(Screenshot grounding data)
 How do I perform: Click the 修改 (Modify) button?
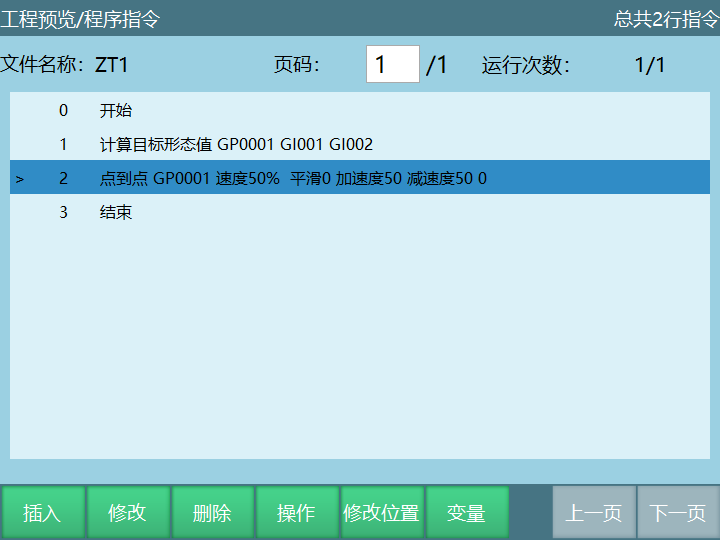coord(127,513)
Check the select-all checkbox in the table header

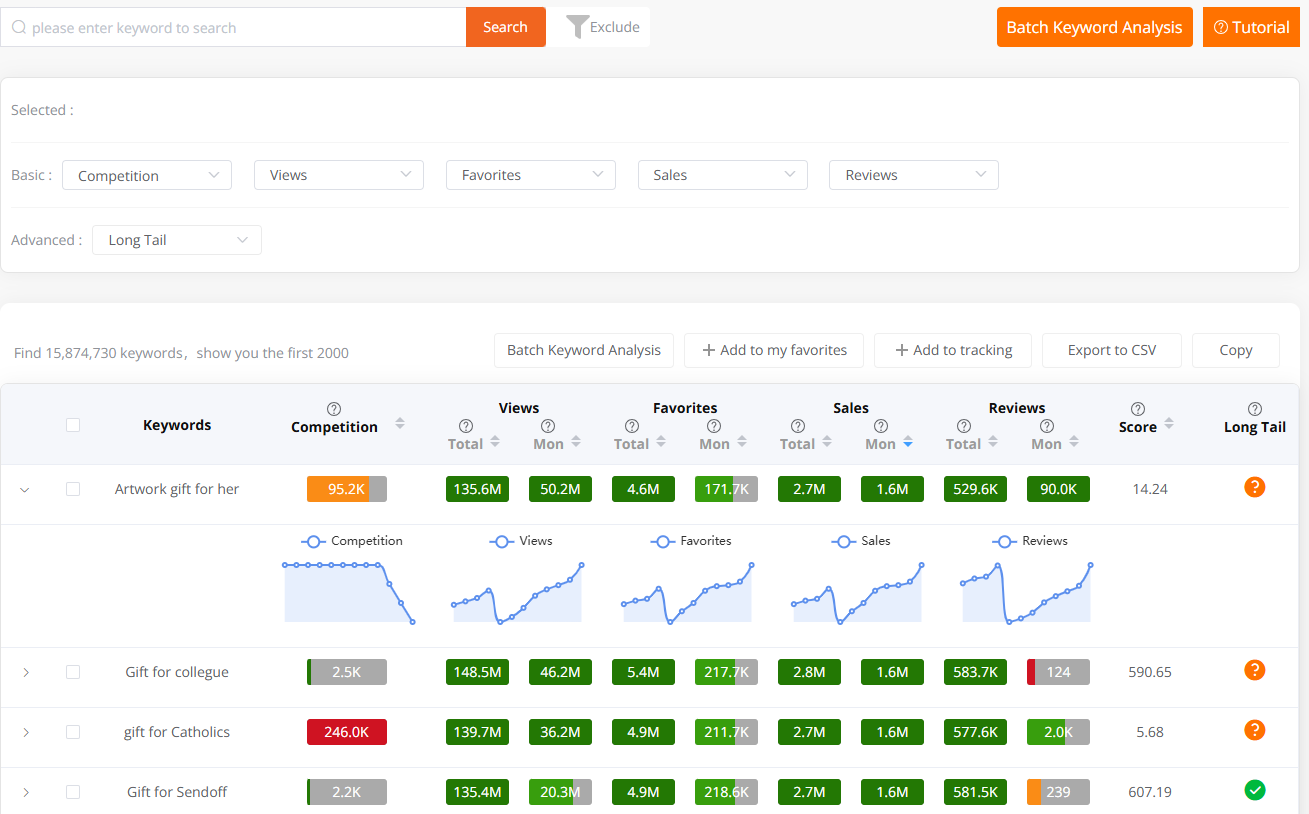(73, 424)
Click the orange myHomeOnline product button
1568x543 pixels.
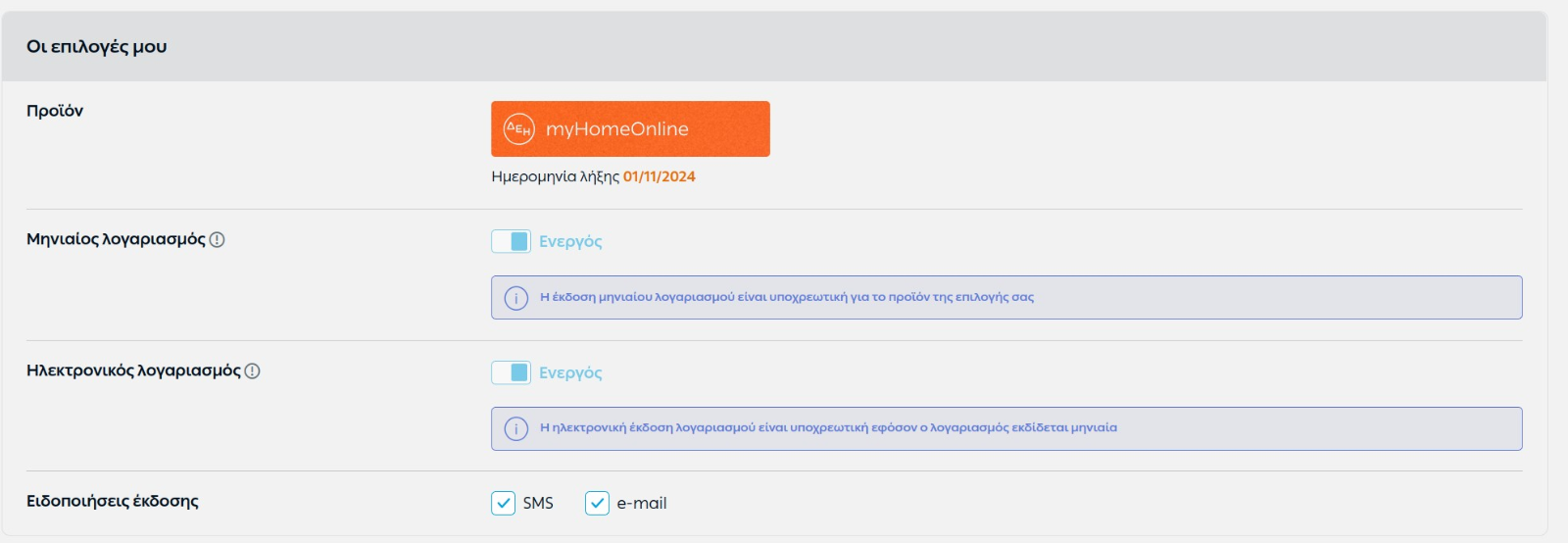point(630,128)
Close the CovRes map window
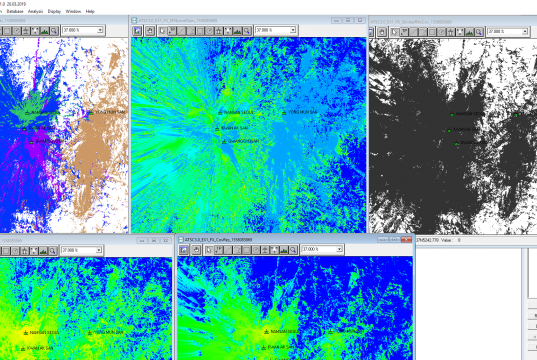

_Work instructions_: There should be an exact restatement of the lines from the line with "Click the orange myHomeOnline product button" through the last line of the entries above, and no pictures in it.

_Reply to the task_:
Click the orange myHomeOnline product button
1568x543 pixels.
point(630,128)
Close the CovRes map window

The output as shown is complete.